Personal details of students who appeared for national entrance and school board examinations this year are being openly sold on multiple websites, raising serious concerns over student privacy and data security at a time when the Digital Personal Data Protection (DPDP) Act is being rolled out in phases.
Several websites, including studentdataprovider.com, studentsdatabases.com, studentdatahub.com, studentsdatabase.net, bulkstudentdata.com, and studentdatabaseindia.com, are advertising databases of students to universities, colleges and admission consultants for enrolment outreach and lead generation. The databases are priced between Rs 1,000 and Rs 10,000, depending on their size and the demographic filters selected.

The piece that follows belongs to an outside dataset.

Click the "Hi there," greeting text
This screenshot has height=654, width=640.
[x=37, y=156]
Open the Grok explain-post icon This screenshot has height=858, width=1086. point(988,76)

One listing on studentdataprovider.com advertises a "CUET-2026 Exam Database" containing details of more than 15 lakh candidates. The data fields listed include application numbers, candidate names, mobile numbers, email addresses, parents' names, dates of birth, gender, and quota categories.
The website also shared a free sample containing the details of 500 candidates who appeared for the Common University Entrance Test for Undergraduate (CUET-UG) 2026. The examination was conducted by the National Testing Agency (NTA) between May 13 and June 3, and the results were declared on July 4.
The sale of such databases appears to run contrary to the principles of the Digital Personal Data Protection Act, which requires personal data to be processed only for the purpose for which it was collected and, in most cases, with the individual's consent.
The legislation, which received Presidential assent in August 2023, provides for penalties of up to Rs 250 crore for violations. However, key compliance obligations for organisations handling personal data are scheduled to come into force in May 2027 after the government deferred an earlier proposal to accelerate implementation.
Keshav Agarwal, president of the educators federation, calling the sale of candidate data alarming said, "Student data security must now be treated with the same seriousness as examination security. The NTA needs to investigate this issue seriously as CUET data is collected by it and data cannot go out on its own. Such accurate data leaks point to either major cybersecurity failures, insider compromise, or both-something only an independent forensic investigation can determine."
The NTA maintains that protecting candidates' personal information remains its highest priority. It added that the sharing of examination credentials and results with universities is carried out only through secure, consent-based application programming interfaces (APIs) integrated with government platforms such as DigiLocker, the National Academic Depository (NAD), and API Setu.